• Texte fourni

--- --- ---

C’est un jour comme un autre, probablement un dimanche ou un mardi, car j’ai un cours dans le camp de Balata cet après-midi. Je me lève le matin au son du réveil de mon téléphone local, vieux d’au moins une décennie. Après avoir partagé un café aromatisé au cardamome avec mes colocataires, je gravis les quelques marches qui me séparent du bureau de Project Hope. « Sabah il-khir ! » Tous les matins, je recharge ma bonne humeur rien qu’en saluant mes collègues présents.
J’ai deux heures différentes avec des classes de maternelle, à 11 h. Je rencontre Haitem, le volontaire local qui m’accompagne ; il va m’aider à traduire ce que je dis aux enfants. Nous marchons ensemble tout en papotant. Aujourd’hui, j’ai prévu des activités consistant à fabriquer des monstres tout en répétant les parties du corps, les nombres et les couleurs. A chaque fois, ils me vident de toute mon énergie tout en me remplissant de joie.
Après quelques heures de battement dans mon appartement, je me mets en route pour Balata. Je pars dans l’autre direction, cette fois, et me mets à marcher vers le centre-ville. En chemin, le marchand de légumes du coin de la rue me sourit et me salue. Je l’aime beaucoup, il m’apprend les noms de légumes en arabe. Une fois arrivée au centre commercial, je serre la main de Jihad, un autre volontaire local qui lui, traduira mon cours de français. Nous descendons au sous-sol pour prendre un taxi partagé. Ils attendent d’être pleins pour partir, c’est l’unique mode de transport ici. Le trajet coûte 2.5 shekels.
Mon arrivée au camp est toujours un moment excitant : chaque fois, je suis surprise par la différence d’ambiance entre ici et la ville, qui n’est qu’à quelques minutes de là. L’endroit est constamment bondé : 50’000 personnes se partagent 2 kilomètres carrés. Les gens me dévisagent, les enfants essaient tous de me saluer dans une langue étrangère. Certains volontaires affirment avoir été la cible de lancers de pierre, mais rien de la sorte ne m’est jamais arrivé. Je me sens en sécurité.

--- --- ---

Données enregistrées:
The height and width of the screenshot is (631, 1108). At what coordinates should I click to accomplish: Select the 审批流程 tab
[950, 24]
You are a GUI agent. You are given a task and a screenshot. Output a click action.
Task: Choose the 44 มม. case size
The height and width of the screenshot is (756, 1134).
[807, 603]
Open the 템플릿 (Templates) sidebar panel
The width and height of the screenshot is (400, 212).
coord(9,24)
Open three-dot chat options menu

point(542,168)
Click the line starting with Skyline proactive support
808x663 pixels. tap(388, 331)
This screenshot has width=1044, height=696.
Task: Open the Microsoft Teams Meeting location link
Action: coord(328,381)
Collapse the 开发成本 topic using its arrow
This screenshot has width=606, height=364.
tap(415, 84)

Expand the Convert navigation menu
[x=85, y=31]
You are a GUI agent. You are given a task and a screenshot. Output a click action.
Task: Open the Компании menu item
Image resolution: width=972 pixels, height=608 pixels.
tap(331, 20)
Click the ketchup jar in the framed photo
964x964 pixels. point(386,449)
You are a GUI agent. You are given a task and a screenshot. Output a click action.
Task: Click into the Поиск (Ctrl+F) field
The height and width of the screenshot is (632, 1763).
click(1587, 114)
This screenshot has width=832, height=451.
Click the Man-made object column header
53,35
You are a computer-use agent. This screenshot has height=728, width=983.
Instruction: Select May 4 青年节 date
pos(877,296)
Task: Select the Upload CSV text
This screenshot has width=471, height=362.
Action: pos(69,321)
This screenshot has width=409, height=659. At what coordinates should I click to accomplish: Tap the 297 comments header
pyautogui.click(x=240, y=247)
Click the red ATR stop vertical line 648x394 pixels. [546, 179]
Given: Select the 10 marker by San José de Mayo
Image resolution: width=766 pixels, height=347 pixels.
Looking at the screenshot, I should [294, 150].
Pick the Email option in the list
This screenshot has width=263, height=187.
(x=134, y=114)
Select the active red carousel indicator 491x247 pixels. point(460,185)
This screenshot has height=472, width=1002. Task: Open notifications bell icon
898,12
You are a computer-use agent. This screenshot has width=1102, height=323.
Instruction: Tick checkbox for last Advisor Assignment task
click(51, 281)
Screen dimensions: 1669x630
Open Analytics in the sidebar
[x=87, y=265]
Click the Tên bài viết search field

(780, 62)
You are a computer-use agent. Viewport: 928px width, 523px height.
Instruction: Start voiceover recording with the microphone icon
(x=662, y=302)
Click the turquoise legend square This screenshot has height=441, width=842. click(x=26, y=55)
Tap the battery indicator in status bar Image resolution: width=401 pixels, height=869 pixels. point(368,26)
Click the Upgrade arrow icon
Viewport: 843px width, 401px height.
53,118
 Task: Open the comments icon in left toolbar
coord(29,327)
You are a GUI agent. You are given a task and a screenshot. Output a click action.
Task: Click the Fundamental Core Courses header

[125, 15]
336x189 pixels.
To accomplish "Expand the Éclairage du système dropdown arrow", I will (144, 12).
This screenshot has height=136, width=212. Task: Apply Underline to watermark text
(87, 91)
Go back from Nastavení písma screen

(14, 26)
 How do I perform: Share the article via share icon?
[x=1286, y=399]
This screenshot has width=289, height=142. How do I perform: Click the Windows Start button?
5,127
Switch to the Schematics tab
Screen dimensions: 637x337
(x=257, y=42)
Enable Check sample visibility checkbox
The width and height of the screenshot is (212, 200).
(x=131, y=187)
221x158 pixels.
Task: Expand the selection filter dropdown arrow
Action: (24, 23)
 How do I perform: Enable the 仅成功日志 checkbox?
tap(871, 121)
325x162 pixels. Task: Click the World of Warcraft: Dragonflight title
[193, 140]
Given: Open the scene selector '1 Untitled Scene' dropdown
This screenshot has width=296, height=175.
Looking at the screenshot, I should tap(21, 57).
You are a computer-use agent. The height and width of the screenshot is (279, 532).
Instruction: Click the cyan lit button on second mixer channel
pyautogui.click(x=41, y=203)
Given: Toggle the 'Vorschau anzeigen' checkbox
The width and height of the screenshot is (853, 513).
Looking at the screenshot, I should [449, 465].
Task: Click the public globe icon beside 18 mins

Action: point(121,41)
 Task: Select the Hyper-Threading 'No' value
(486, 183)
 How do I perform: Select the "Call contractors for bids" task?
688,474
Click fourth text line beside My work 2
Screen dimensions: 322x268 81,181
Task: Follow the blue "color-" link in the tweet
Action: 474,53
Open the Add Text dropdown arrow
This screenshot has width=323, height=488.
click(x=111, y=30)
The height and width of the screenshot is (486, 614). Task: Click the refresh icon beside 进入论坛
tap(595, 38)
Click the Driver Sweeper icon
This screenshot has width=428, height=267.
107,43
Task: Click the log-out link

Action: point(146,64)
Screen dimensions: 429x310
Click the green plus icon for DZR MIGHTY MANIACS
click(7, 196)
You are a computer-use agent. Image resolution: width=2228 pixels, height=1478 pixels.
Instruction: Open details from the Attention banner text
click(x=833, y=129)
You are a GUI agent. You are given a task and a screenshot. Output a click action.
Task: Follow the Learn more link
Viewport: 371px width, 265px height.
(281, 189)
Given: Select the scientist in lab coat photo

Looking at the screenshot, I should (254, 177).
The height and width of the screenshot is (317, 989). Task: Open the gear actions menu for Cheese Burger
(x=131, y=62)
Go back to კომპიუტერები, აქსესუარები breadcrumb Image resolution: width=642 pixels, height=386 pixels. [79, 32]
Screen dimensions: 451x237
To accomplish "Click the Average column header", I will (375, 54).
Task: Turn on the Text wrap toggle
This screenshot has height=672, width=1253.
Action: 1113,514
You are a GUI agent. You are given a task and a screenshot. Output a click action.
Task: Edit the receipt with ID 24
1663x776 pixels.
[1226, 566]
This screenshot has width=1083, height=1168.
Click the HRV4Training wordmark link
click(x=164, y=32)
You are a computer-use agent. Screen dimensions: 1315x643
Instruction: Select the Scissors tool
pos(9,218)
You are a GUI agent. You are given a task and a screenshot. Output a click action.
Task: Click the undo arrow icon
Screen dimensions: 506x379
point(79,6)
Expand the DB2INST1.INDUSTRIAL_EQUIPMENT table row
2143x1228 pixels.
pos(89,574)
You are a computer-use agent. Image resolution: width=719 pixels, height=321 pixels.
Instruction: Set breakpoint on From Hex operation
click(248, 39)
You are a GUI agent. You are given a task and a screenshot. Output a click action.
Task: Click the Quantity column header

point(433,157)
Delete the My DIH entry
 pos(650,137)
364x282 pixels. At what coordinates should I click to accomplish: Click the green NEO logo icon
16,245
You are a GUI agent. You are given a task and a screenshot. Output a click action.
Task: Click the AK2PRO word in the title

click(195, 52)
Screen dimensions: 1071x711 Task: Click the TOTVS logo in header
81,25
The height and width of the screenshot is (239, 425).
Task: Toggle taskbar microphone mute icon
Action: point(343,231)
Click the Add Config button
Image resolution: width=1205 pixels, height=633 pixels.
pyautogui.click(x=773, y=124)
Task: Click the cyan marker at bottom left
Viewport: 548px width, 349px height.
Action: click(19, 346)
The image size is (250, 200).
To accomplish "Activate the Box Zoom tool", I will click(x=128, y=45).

--- --- ---

• Questions
[a] Dans le récit de cette journée de bénévolat, combien coûte le trajet en taxi partagé ?
[b] Traduisez en anglais cette phrase du récit de la journée de bénévolat : « Je l’aime beaucoup, il m’apprend les noms de légumes en arabe. »
[c] Rédigez la suite du récit de la journée de bénévolat, à partir de « Je me sens en sécurité. »

• Résultats par tâche
[a] Le trajet coûte 2.5 shekels.

[b] I like him a lot; he teaches me the names of vegetables in Arabic.

[c]
L’endroit m’est apparu tel un labyrinthe, la première fois. Nous nous faufilons dans de petites ruelles, je suis Jihad qui me guide, même si les environs me sont familiers. En chemin, je collecte certains de mes élèves qui sortent à l’instant où il me voient. « Bonjour ! » Je les adore. En classe, les choses peuvent apparaître difficiles : à mon premier cours, les enfants entraient et sortaient à leur guise, aucun d’entre eux n’a jamais de cahier ou de stylo. Pourtant, je les fais jouer, bouger, et j’ai mon fidèle groupe qui m’a adopté, et qui suit mes instructions assidûment. Il y a beaucoup de partage.
Le chemin du retour est toujours également intéressant : je m’attarde plus sur les détails autour de moi, mentalement libre de mes préparations de cours. Les déchets, par terre, les commerces au bord de la rue, les visages des gens. Une fois, j’ai même vu une étable contenant une seule vache, au hasard, entre deux portes donnant sur la rue. Les affiches célébrant des soldats martyrs ou emprisonnés me sont devenues tellement banales que je ne m’y attarde plus vraiment, à part pour essayer de lire ce qu’il y a d’écrit avec l’alphabet arabe que j’ai fraîchement acquis et avec lequel je lutte encore. Jihad m’apprend des expressions, et nous échangeons en français sur nos différences culturelles. Parfois, nous partageons un café après notre retour à Nablus afin de pratiquer nos langues respectives : il étudie le français à l’université.
Avant de rentrer, je passe saluer mon ami Numan, qui s’entraîne à breakdanser dans un centre près de chez moi. Je suis toujours inspirée par ces jeunes qui se donnent à fond dans leur passion. Parfois, cela me rend un peu triste, parce que cela me fait penser à tout le reste, à leur situation. Plus tard, après avoir étudié un peu et passé du temps avec les autres volontaires, je passerai la soirée avec Numan et ses amis, à Balata, dans le village cette fois. Nous échangeons à propos de beaucoup de sujets très intéressants, malgré la barrière de la langue, que mon ami concilie. Nous partageons à propos de religion, de politique, d’art, de société, et j’en passe. Souvent, je suis invitée à manger avec sa famille, expérimentant l’hospitalité palestinienne, comme quotidiennement.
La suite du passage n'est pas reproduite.